Posted on May 17, 2023

This post is the short story of an incident that I experienced while operating services at a previous job.

At the time, we were running a microservices architecture and we had a small service that was responsible, without going too much in the details, about user employee authentication. The service was a real microservice: it was doing exactly one thing and doing it well. At the time my team inherited that service, it was stable and not being developed anymore. It “just worked”.

It’s important to also mention that being the service responsible for employee authentication and being the number of employees a relatively small number that was constantly but slowly growing, the service was never subject to unpredictable load or massive growth. In that sense, it was easy to operate. And it even had a dashboard!

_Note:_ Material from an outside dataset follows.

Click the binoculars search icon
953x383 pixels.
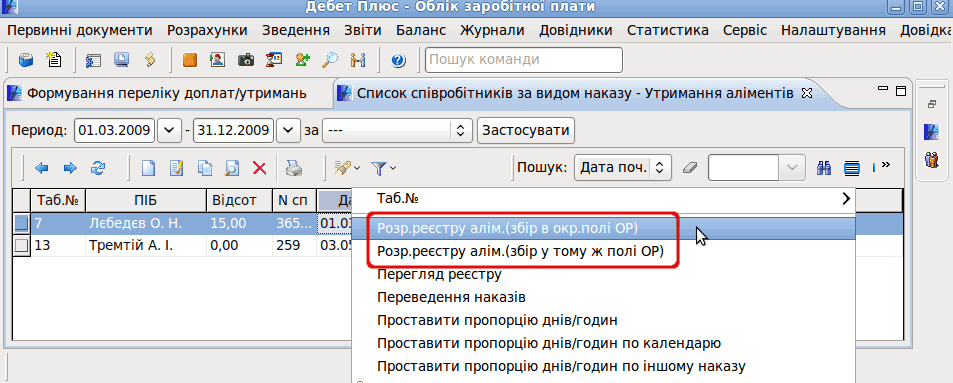(x=824, y=167)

And still… one day it started failing

Surprise surprise, the stable service one day started throwing 500s. We started getting reports from employees that they can’t do their work and we could see clearly that some instances of the service were throwing 500s, but we struggled to understand what was wrong. The process was up, the error was cryptic and we didn’t change nor deploy the software in months.

After quite some digging on the few machines that were running the service, we learned something: the service, among the things that it was doing, was creating temporary files in temporary nested directories in a specific location of the filesystem. While it did implement logic to delete the temporary file after use, it wasn’t deleting the associated nested directories. That meant that, on the machines we were looking at, we had many “leaked” directories.

And over the months that we didn’t change nor deploy the service, we were accumulating those leaked directories which resulted in using all the available inodes making it impossible to create new temporary files.

But the service is stable!

Now that I spoiled a bunch of stuff, what I remember vividly was the reaction of some of my colleagues: management was very surprised to see the service fail because “it has been stable for so long” and “it was written by one of our most experienced engineers”.

The point is that none of this matters: there is no such thing as a forever stable service. We keep thinking of services as “just software” or “pieces of code”, but the reality is that they exist as static code in an extremely dynamic world: they are subject to user input, the machine in which they run changes over time, the time of the day changes and a million other things can and will change.

Thinking that things are done or stable is simply meaningless and it is similarly useless to think that we can freeze a system in its state or somewhat be worried about change, because change is a constant in the system that we will never control.

And complex systems will fail sooner or later.